Re: Partitioning with a lot of number of partitions

From: Josh Kupershmidt <schmiddy(at)gmail(dot)com>
To: Aleksej Trofimov <aleksej(dot)trofimov(at)ruptela(dot)lt>
Cc: pgsql-novice(at)postgresql(dot)org
Subject: Re: Partitioning with a lot of number of partitions
Date: 2011-10-18 02:42:09
Message-ID: CAK3UJRFyeFkt_4M-rPX3uqq1mKk_7X8YJkHvcdpqUb8qpK4DeQ@mail.gmail.com
Views: Raw Message | Whole Thread | Download mbox | Resend email
Thread:
Lists: pgsql-novice

On Wed, Oct 12, 2011 at 10:09 AM, Aleksej Trofimov
<aleksej(dot)trofimov(at)ruptela(dot)lt> wrote:
> By the moment we are using PostgreSQL 9.1.0. Our database is about 270GB and
> currently we have a problem with our "hot" table which is about 120GB of
> data and 20GB index.

That sounds quite manageable with decent hardware.

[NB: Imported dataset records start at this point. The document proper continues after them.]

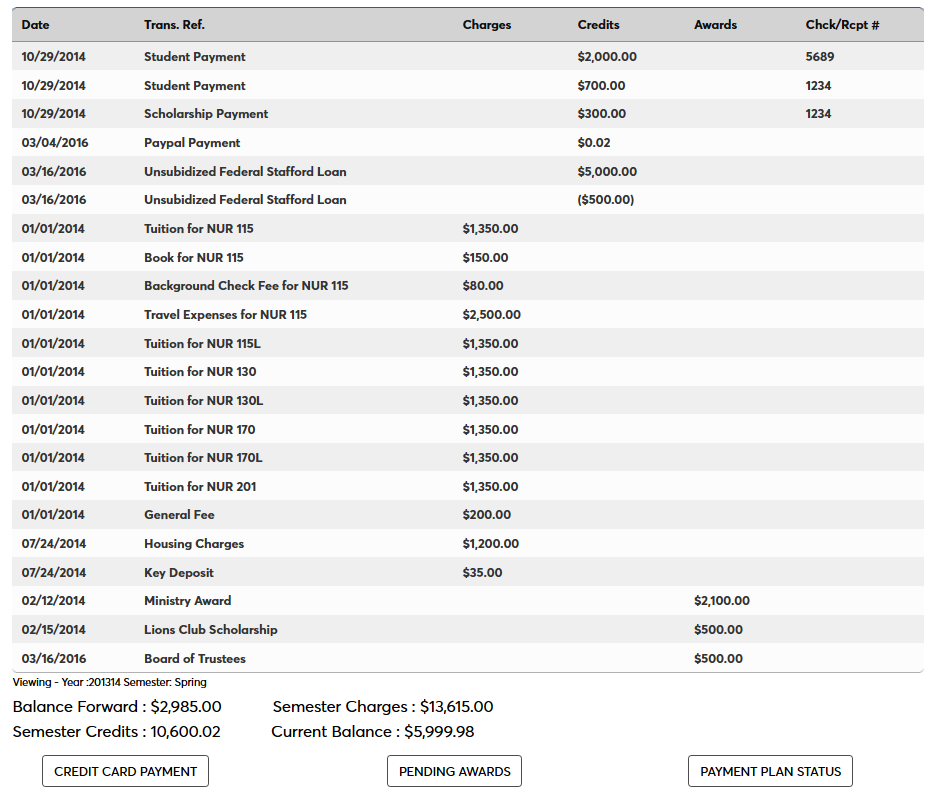Click the Chck/Rcpt # column header

point(842,25)
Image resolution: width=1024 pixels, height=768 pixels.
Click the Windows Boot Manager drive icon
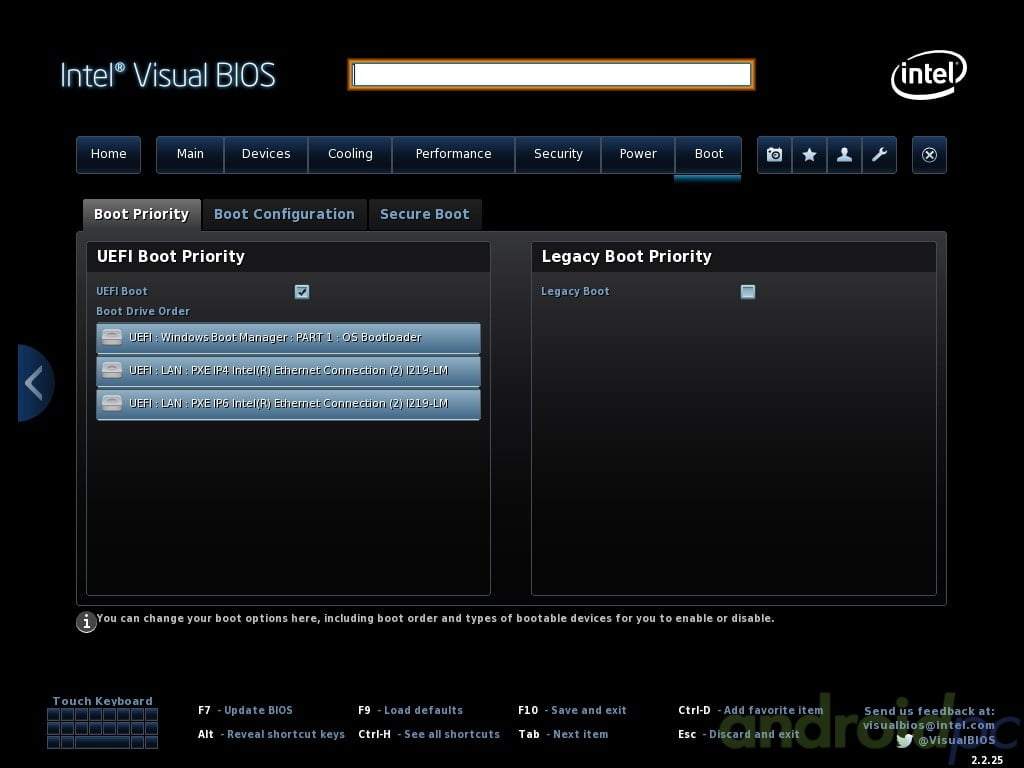coord(112,337)
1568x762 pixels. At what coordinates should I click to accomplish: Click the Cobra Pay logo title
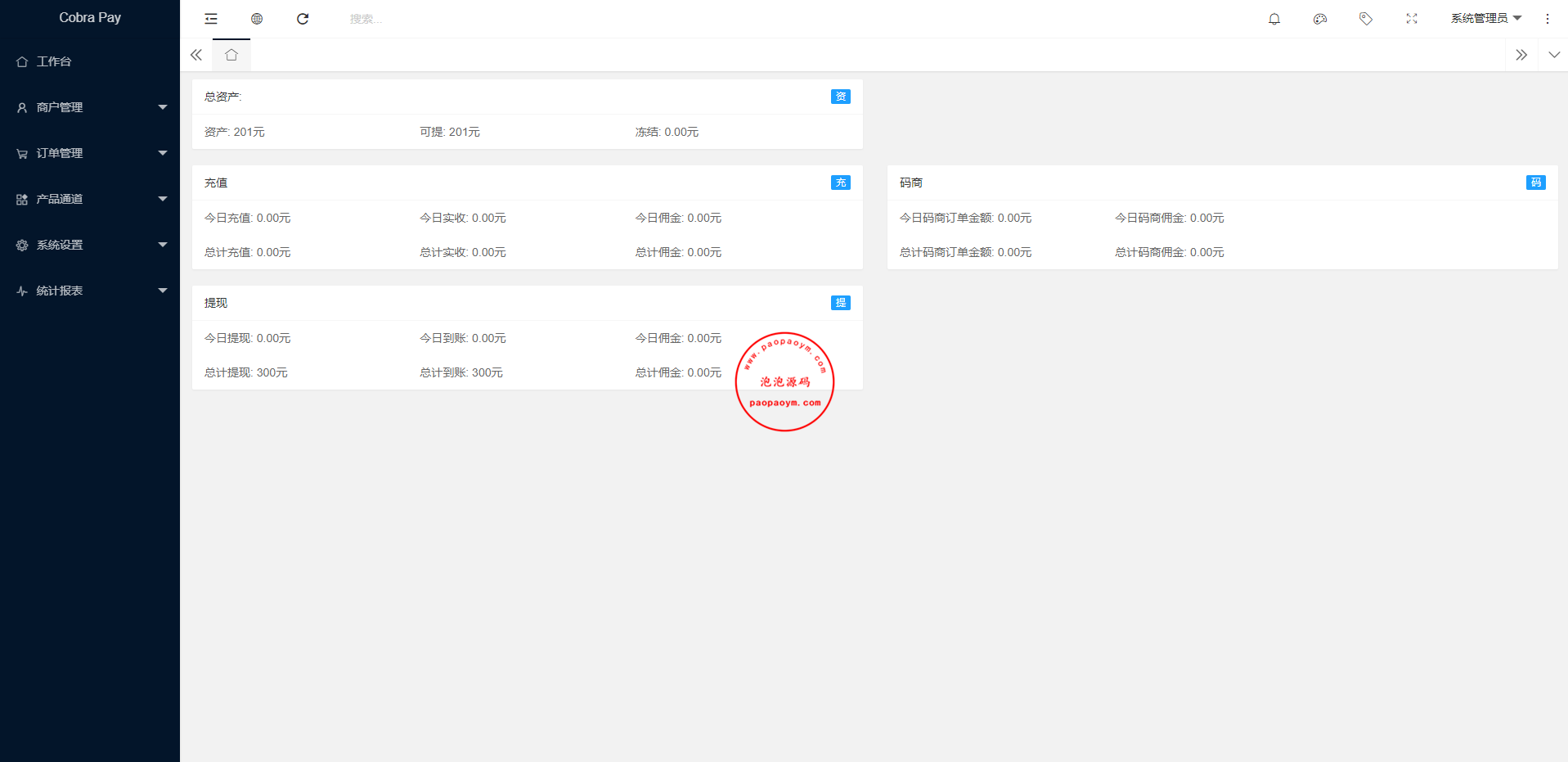coord(90,17)
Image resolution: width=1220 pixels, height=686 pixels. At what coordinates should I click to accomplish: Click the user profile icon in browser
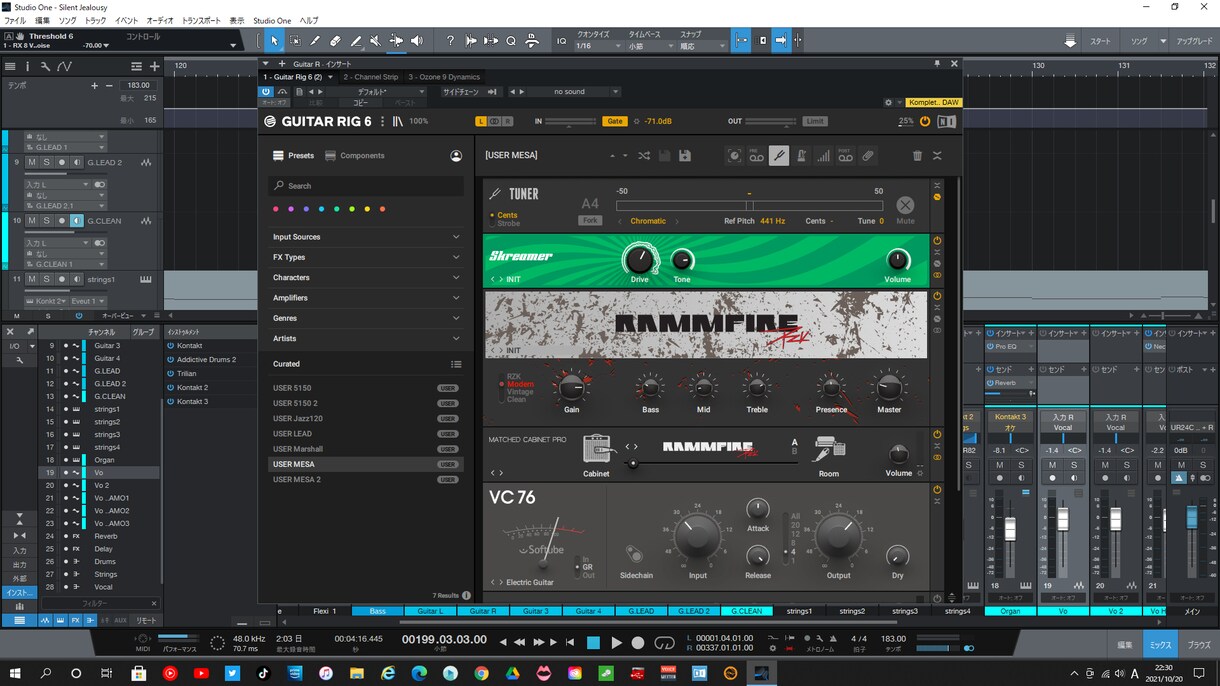click(x=456, y=156)
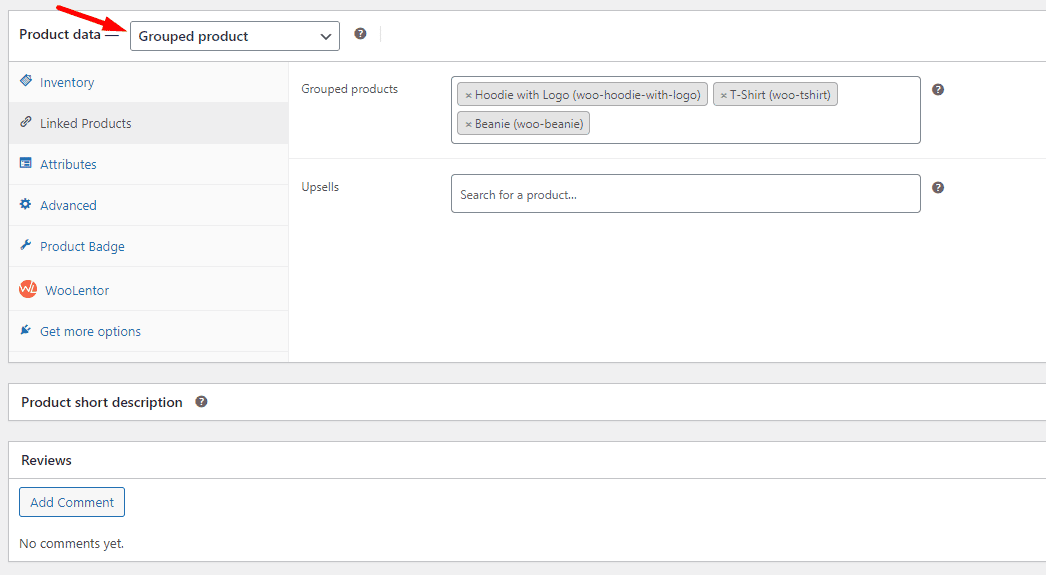Click the Upsells product search field
Viewport: 1046px width, 575px height.
click(685, 194)
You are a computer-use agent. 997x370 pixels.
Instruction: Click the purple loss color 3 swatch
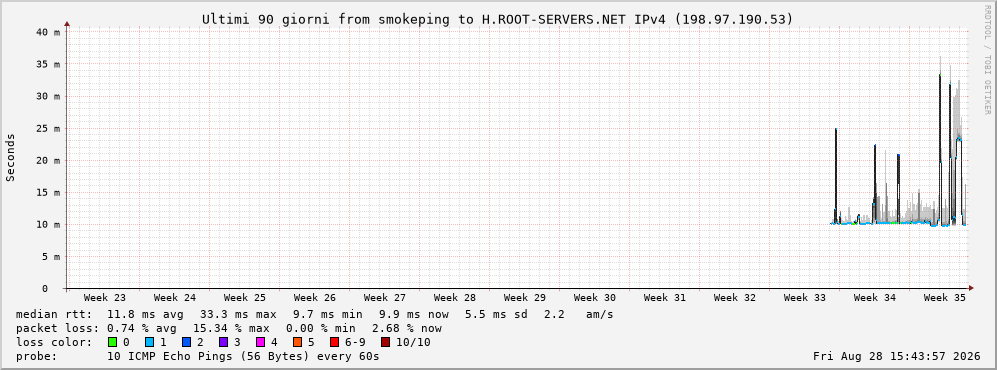click(223, 343)
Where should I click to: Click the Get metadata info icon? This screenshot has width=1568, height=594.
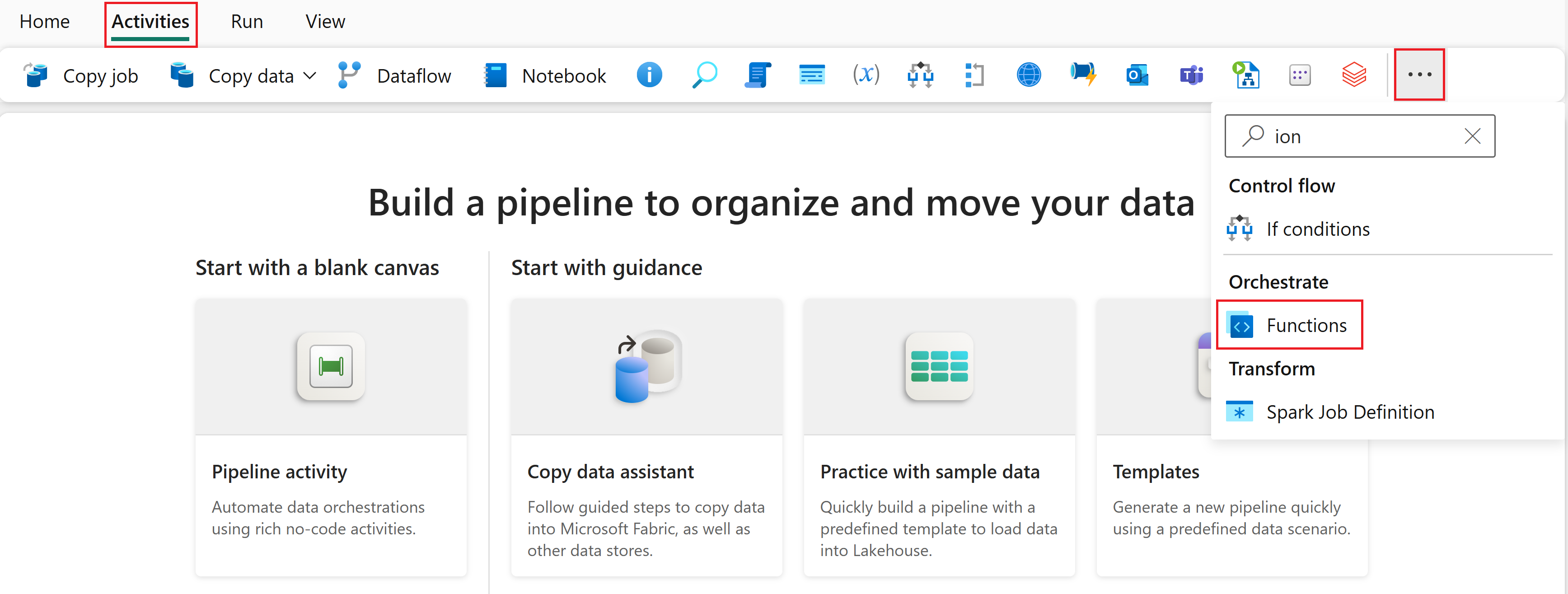point(649,75)
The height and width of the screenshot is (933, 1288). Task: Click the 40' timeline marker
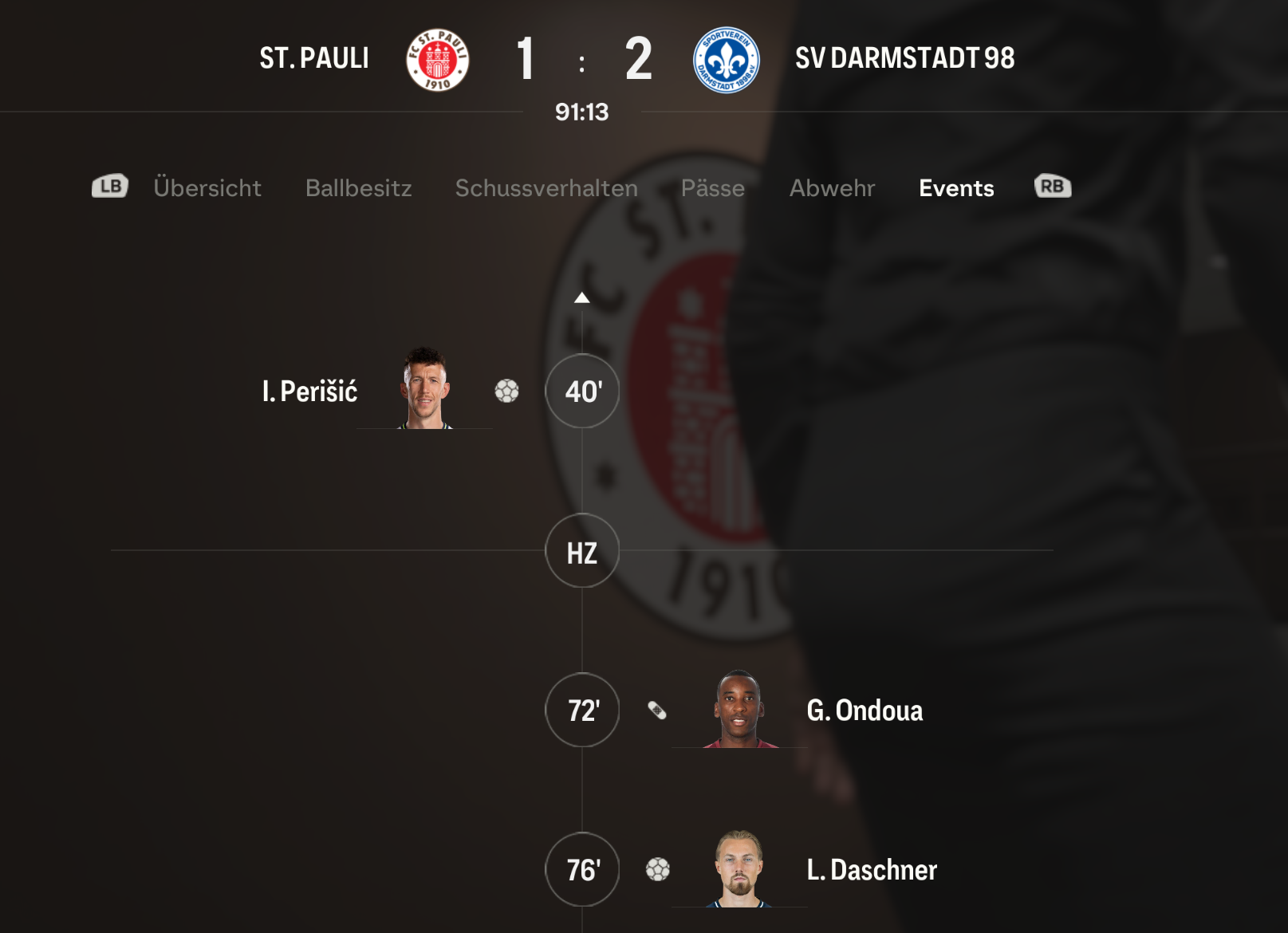582,391
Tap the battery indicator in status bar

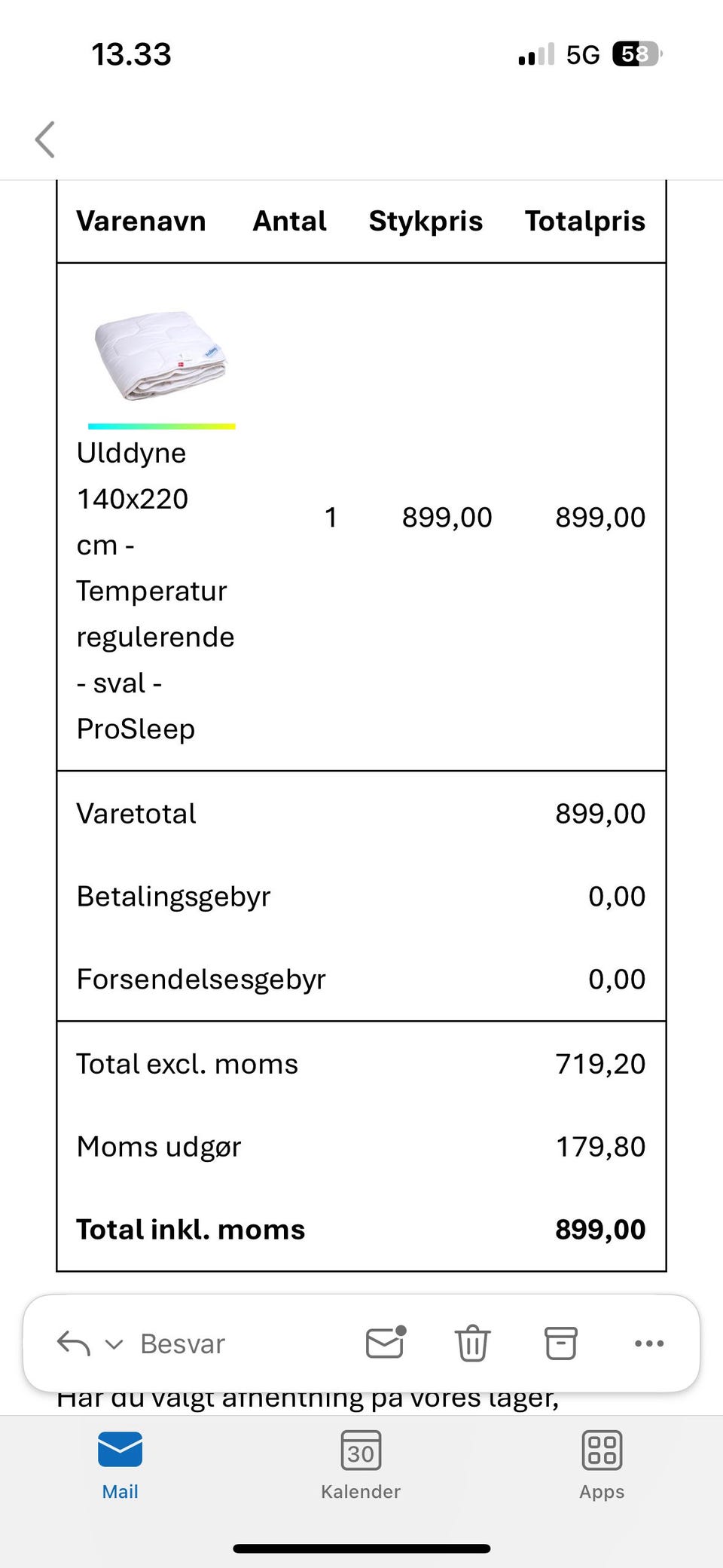click(x=636, y=54)
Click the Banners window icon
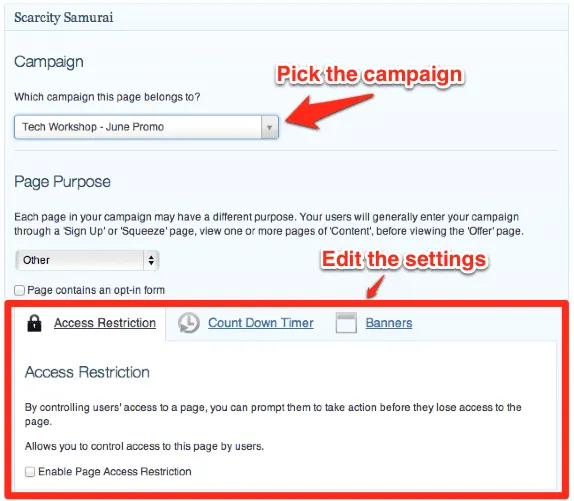 pyautogui.click(x=346, y=323)
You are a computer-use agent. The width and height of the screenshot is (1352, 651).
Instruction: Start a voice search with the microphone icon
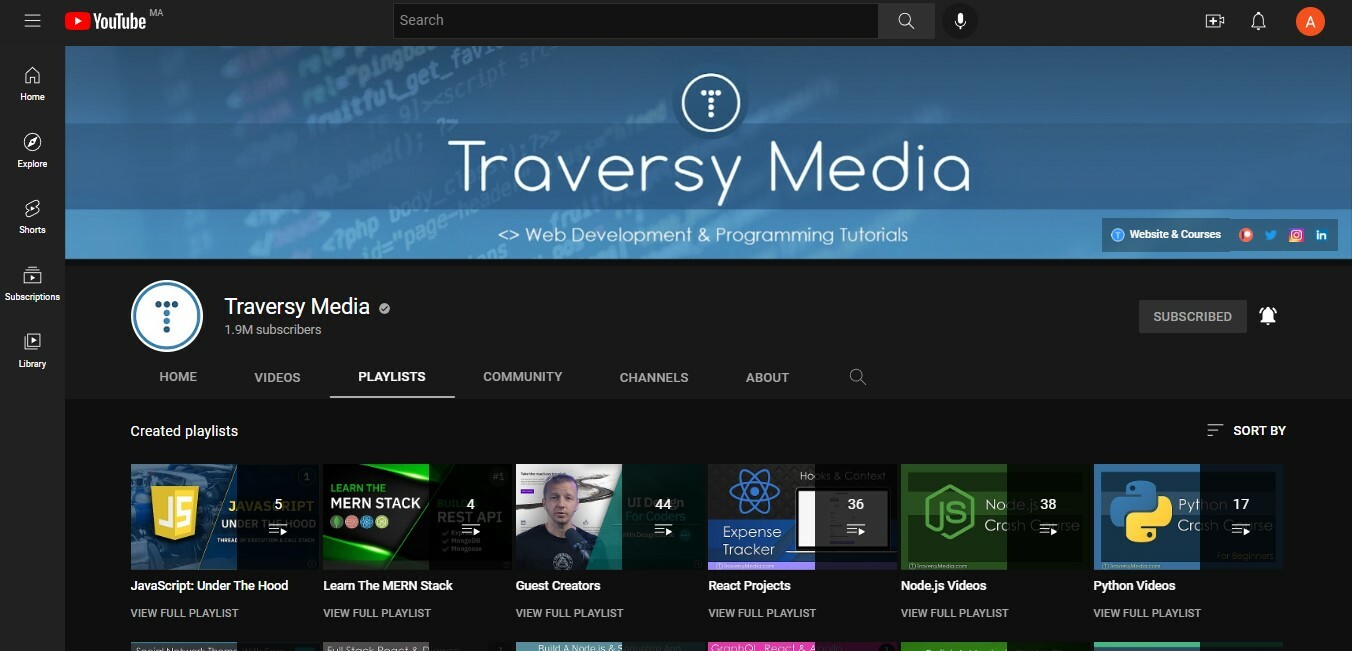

> By "hot" I mean, that we have a lot of
> insert/update/select operations on this table (about 30/30/120 per second).
> This hot table is called coordinates. In our logic we have several
> definitions: Coordinate - basic packet of data; Object - basic unit, which
> sends coordinates; Client - client which own object.  One client may has a
> lot of object. and each object may has a lot  of coordinates. All
> coordinates are stored in coordinates table.
> So by the moment we have an issue with slow insert/select queries... this
> why we decided to partition this table. We have tested 2 types of
> partitioning: By date (weekly), by object;
> This are our  results:
>
> SELECT QUERY (1 object):
>
> -----------------------------------------------------
> Partition type         |  M     |  W    |    D    |
> -----------------------------------------------------
> Non-partitioned     | 5830 | 460  | 2913  |
> Date(weekly)         | 1000 | 440  | 106    |
> Object                    | 0.02 | 0.03 |  0.009 |
> ------------------------------------------------------
>
> M - query for month period
> W - query for week period
> D - query for day period
> All times in ms.
>
> So according to our results, we have much greater performance using
> partitioning by Object,

Well hold on, your results only show the timings for "SELECT QUERY (1
object):" -- does this mean you're just selecting one row? If so, that
doesn't seem like a particularly useful performance benchmark. What
are the _real_ bottleneck queries for your application when you're not
using partitioning?

Also, 5830 ms seems like a lot for what amounts to an indexed (primary
key?) lookup of a single row -- how long does it take for you to
SELECT [some object ID] FROM original_unpartitioned_big_table; (try
the query a few times, with both same and different object IDs to get
a feel for cache effects).

BTW, If you do decide to partition based on objects, you don't have to
make a partition for each object ID, if there are 5000 of those. You
can partition based on ranged of object IDs.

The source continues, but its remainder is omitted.